Auch der anfangs so schüchterne Klaus Uhltzscht könnte der Mauer den Garaus gemacht haben. Dessen Geschichte beschrieb Thomas Brussig 1995 in seinem Schelmenroman »Helden wie wir«. Sebastian Peterson verfilmte 1999 den Stoff. Durch das Zeigen seines selbstbewusst und groß (→ erwachsen) gewordenen Genitals hatte Uhltzscht die DDR-Führung überzeugt, dem Drängeln des Volks nachzugeben und die antifaschistisch-sozialistischen Gatter zu öffnen.
Markus' Dietrich Film präsentiert eine andere Idee.
Im Herbst 1989 ist die DDR in großer Unruhe auf allen Seiten. Die Ängstlichen ducken sich. Die, die es überall aushalten, trinken sehr viele Biere und Schnäpse. Die Ungeduldigen und Zappligen überlegen, ob ihr eigenes Leben nicht mehr zu bieten haben könnte als die sozialen Errungenschaften des Arbeiter- und Bauernstaates.

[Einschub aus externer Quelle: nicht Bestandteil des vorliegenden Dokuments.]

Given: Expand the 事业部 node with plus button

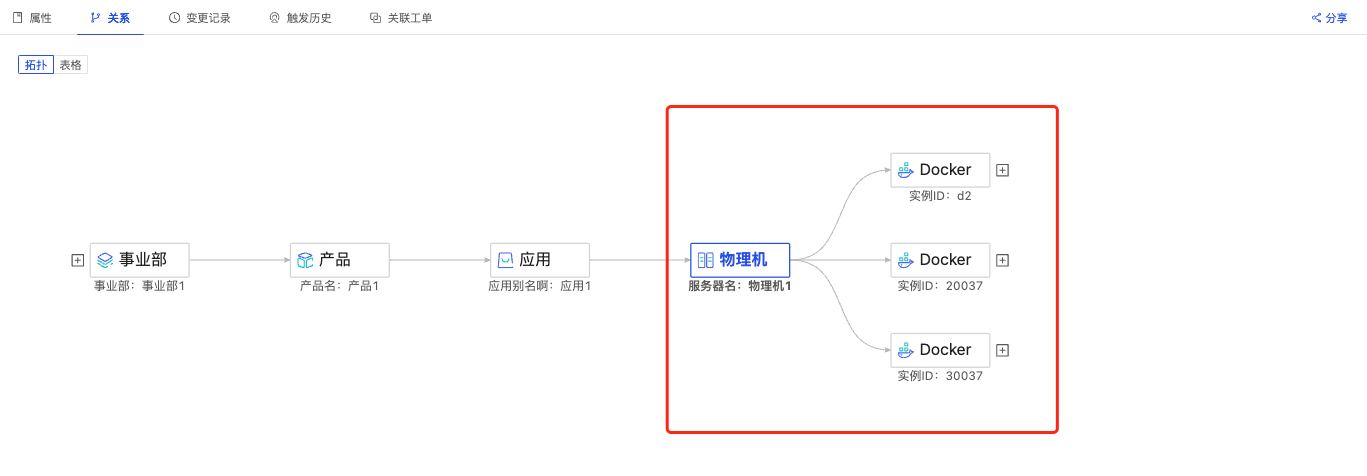Looking at the screenshot, I should click(x=77, y=260).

Zu der letzten Gruppierung gehören einige Kinder des Dorfes Malkow in Brandenburg. Die zehnjährige Friederike ist die mit der größten Klappe, einem großen Herz und viel Mut. Sie ist ein Trekkie der sozialistischen Art. Sie guckt die SciFi-Filme im Fernsehen nicht nur zur Unterhaltung, für sie sind es Lehrfilme für eigene Beam-Experimente. Sie will ihren innig geliebten Onkel, der Anfang November 1989 die DDR nach West-Berlin verlässt, wieder haben. Und zwar genau hier, vor Ort, in Malkow. Dafür braucht sie viel Energie. Die eigene, die ihrer männlichen Groupies und die aus der Steckdose.
Die Verwirklichung dieses Traums zeigt der mit viel Sorgfalt und liebevoller Mühe inszenierte Kinderfilm. Ein schöner wilder Mix mit Elementen aus Historien-, Science Fiction- und Fantasy-Töpfen.